— start of Extract to read —

When to use: Single-user or small-team applications where operational simplicity matters more than independent scaling.
Trade-offs:
- Pro: Simple deployment, easy debugging, no network overhead between modules
- Pro: Single database transaction across domains when needed
- Con: All modules must use same language/runtime
- Con: Cannot scale modules independently (not needed for single user)
Example:
// internal/api/routes.go
func SetupRoutes(r *mux.Router, services *Services) {
// Each domain gets its own route group
notes := r.PathPrefix("/api/notes").Subrouter()
notes.HandleFunc("", services.Notes.List).Methods("GET")
notes.HandleFunc("", services.Notes.Create).Methods("POST")
tasks := r.PathPrefix("/api/tasks").Subrouter()
tasks.HandleFunc("", services.Tasks.List).Methods("GET")
// Clear boundaries, but same process
}
Pattern 2: Repository Pattern for Data Access
What: Abstract data access behind interfaces. Repositories handle all database queries; services call repositories, not raw SQL.
When to use: Always for anything beyond trivial apps. Enables testing with mocks and future database changes.
Trade-offs:
- Pro: Testable services (mock repositories)
- Pro: Database-agnostic business logic
- Pro: Query logic centralized
- Con: Additional abstraction layer
- Con: Can become overly complex if over-engineered
Example:
// internal/repository/notes_repo.go
type NotesRepository interface {
Create(ctx context.Context, note *models.Note) error
GetByID(ctx context.Context, id string) (*models.Note, error)
List(ctx context.Context, opts ListOptions) ([]*models.Note, error)
Search(ctx context.Context, query string) ([]*models.Note, error)
}
type sqliteNotesRepo struct {
db *sql.DB
}
func (r *sqliteNotesRepo) Search(ctx context.Context, query string) ([]*models.Note, error) {
// FTS5 search query
rows, err := r.db.QueryContext(ctx, `
SELECT n.id, n.title, n.body, n.created_at
FROM notes n
JOIN notes_fts ON notes_fts.rowid = n.id
WHERE notes_fts MATCH ?
ORDER BY rank
`, query)
// ...
}
Pattern 3: Content-Addressable Image Storage
What: Store images using content hash (MD5/SHA256) as filename. Prevents duplicates and enables cache-forever headers.
When to use: Any app storing user-uploaded images where deduplication and caching matter.
Trade-offs:
- Pro: Automatic deduplication
- Pro: Cache-forever possible (hash changes if content changes)
- Pro: Simple to verify integrity
- Con: Need reference counting for deletion
- Con: Slightly more complex upload logic
Example:
// internal/storage/local.go
func (s *LocalStorage) Store(ctx context.Context, file io.Reader) (string, error) {
// Hash while copying to temp file
hasher := sha256.New()
tmp, _ := os.CreateTemp(s.uploadDir, "upload-*")
defer tmp.Close()
_, err := io.Copy(io.MultiWriter(tmp, hasher), file)
if err != nil {
return "", err
}
hash := hex.EncodeToString(hasher.Sum(nil))

— end of Extract to read —
— start of Dataset excerpts —

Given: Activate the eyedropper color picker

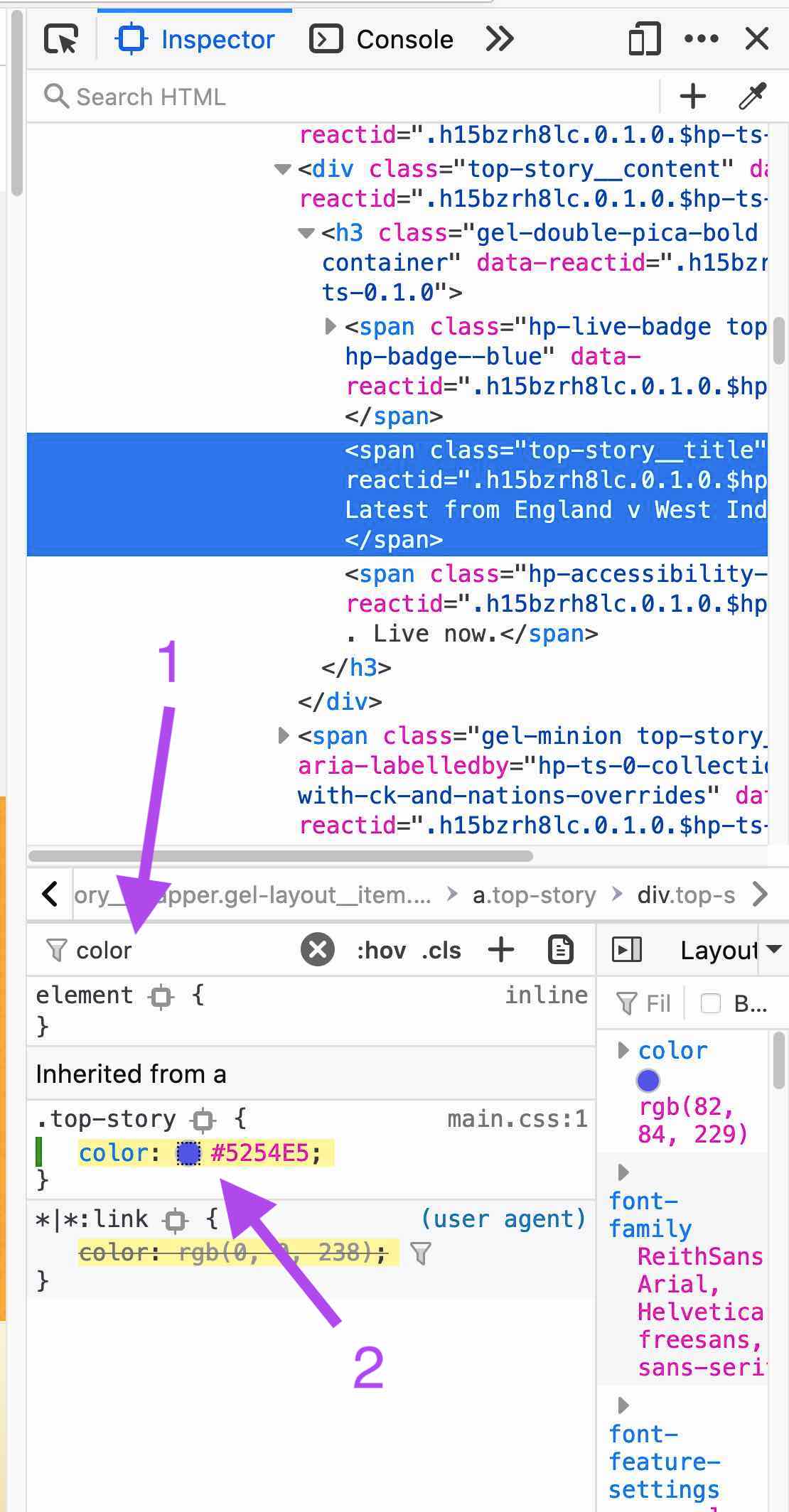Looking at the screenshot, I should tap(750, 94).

— end of Dataset excerpts —
— start of Dataset excerpts —

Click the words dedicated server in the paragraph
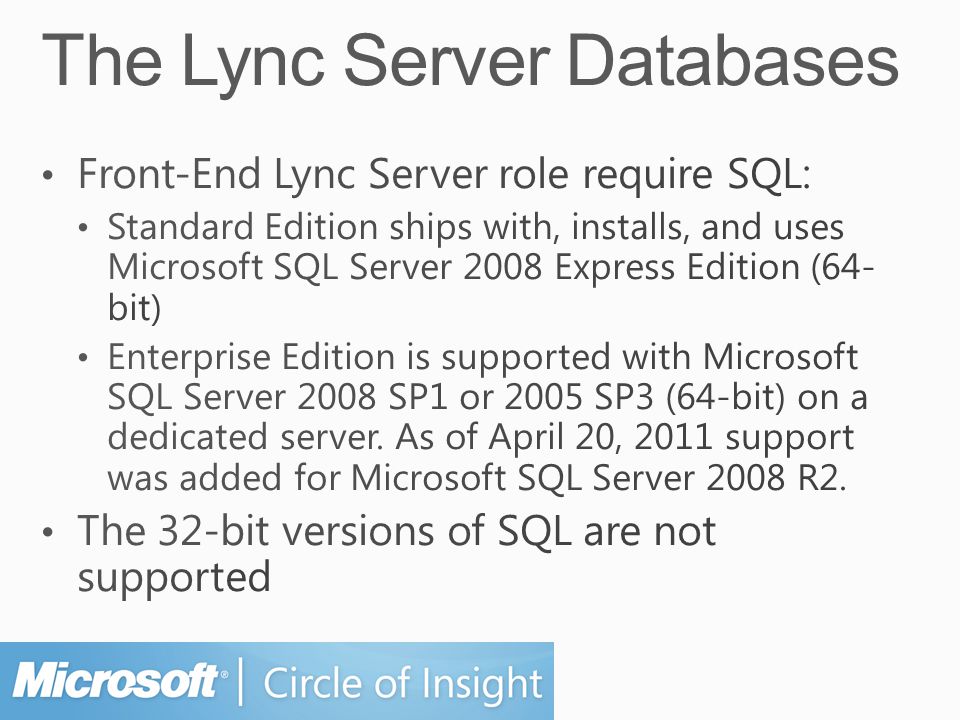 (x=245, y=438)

— end of Dataset excerpts —
— start of Dataset excerpts —

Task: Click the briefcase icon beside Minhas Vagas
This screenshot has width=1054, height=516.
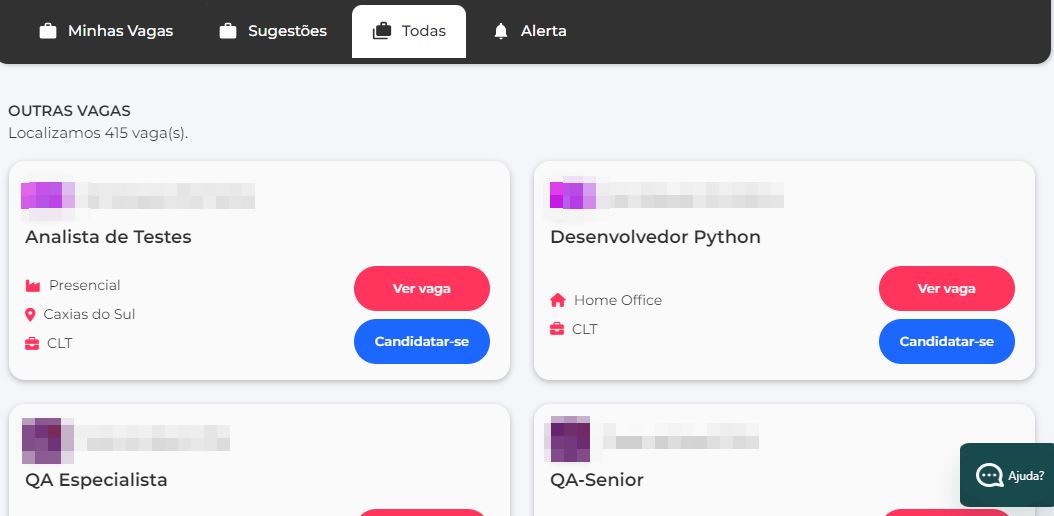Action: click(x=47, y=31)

— end of Dataset excerpts —

> **Work to do**:
A. Rewrite the stretch of the excerpt on architecture patterns from "- Pro: Simple to" through "defer tmp.Close()", changing "hasher" to "digest" throughout.
B. Answer these questions using the excerpt on architecture patterns:
(i) According to Pattern 1, why is the inability to scale modules independently not a concern?
(ii) In Pattern 2, what do services call instead of raw SQL?
(iii) Which hash algorithms does Pattern 3 name for use as image filenames?
C. Continue the excerpt on architecture patterns from the point where it stops.

> **The replies**:
A.
- Pro: Simple to verify integrity
- Con: Need reference counting for deletion
- Con: Slightly more complex upload logic
Example:
// internal/storage/local.go
func (s *LocalStorage) Store(ctx context.Context, file io.Reader) (string, error) {
// Hash while copying to temp file
digest := sha256.New()
tmp, _ := os.CreateTemp(s.uploadDir, "upload-*")
defer tmp.Close()

B.
(i) Independent scaling is not needed for a single user.
(ii) Services call repositories.
(iii) MD5 and SHA256.

C.
finalPath := filepath.Join(s.uploadDir, hash[:2], hash)
// Move to final location (subdirs by first 2 chars prevent too many files in one dir)
os.MkdirAll(filepath.Dir(finalPath), 0755)
os.Rename(tmp.Name(), finalPath)
return hash, nil
}
Data Flow
Request Flow
[User Action: Create Note]
|
v
[Frontend Component] --HTTP POST /api/notes--> [Notes Handler]
| |
| (optimistic UI update) v
| [Notes Service]
| |
| v
| [Notes Repository]
| |
| v
| [SQLite INSERT]
| |
| v
| [FTS5 trigger auto-updates index]
| v
v v
[UI shows new note] <--JSON response-- [Return created note]
Image Upload Flow
[User: Attach Image]
|
v
[Frontend: file input] --multipart POST /api/upload--> [Upload Handler]
| |
| (show progress) v
| [Validate: type, size]
| |
| v
| [Hash content]
| |
| v
| [Store to /data/uploads/{hash}]
| |
| v
| [Create attachment record in DB]
| |
v v
[Insert image into note] <--{attachment_id, url}-- [Return attachment metadata]
Search Flow
[User: Type search query]
|
v
[Frontend: debounced input] --GET /api/search?q=...--> [Search Handler]
| |
| (show loading) v
| [Search Service]
| |
| v
| [Query FTS5 virtual table]
| |
| v
| [JOIN with notes/tasks tables]
| |
| v
| [Apply ranking (bm25)]
| |
v v
[Display ranked results] <--JSON array-- [Return ranked results with snippets]
Key Data Flows
- Note/Task CRUD: Frontend -> API Handler -> Service -> Repository -> SQLite. FTS5 index auto-updates via triggers.
- Image Upload: Frontend -> Upload Handler -> File Storage (hash-based) -> DB record. Returns URL for embedding.
- Full-Text Search: Frontend -> Search Handler -> FTS5 Query -> Ranked results with snippets.
- Tag Association: Many-to-many through junction table. Tag changes trigger re-index if needed.
Scaling Considerations
| Scale | Architecture Adjustments |
|---|---|
| 1 user (target) | Single SQLite file, local file storage, single container. Current design is perfect. |
| 2-10 users | Still works fine. SQLite handles concurrent reads well. May want WAL mode for better write concurrency. |
| 10-100 users | Consider PostgreSQL for better write concurrency. Move files to S3-compatible storage (MinIO or Garage for self-hosted). |
| 100+ users | Out of scope for personal app. Would need auth system, PostgreSQL, object storage, potentially message queue for uploads. |
Scaling Priorities (For Future)
- First bottleneck: SQLite write contention (if ever). Fix: WAL mode (simple) or PostgreSQL (more complex).
- Second bottleneck: File storage if hosting many large images. Fix: Object storage with content-addressing.
Note: For a single-user personal app, these scaling considerations are theoretical. SQLite with WAL mode can handle thousands of notes and tasks without issue.
Anti-Patterns
Anti-Pattern 1: Storing Images in Database
What people do: Store image bytes directly in SQLite as BLOBs.
Why it's wrong:
- Bloats database file significantly
- Slows down backups (entire DB must be copied for any change)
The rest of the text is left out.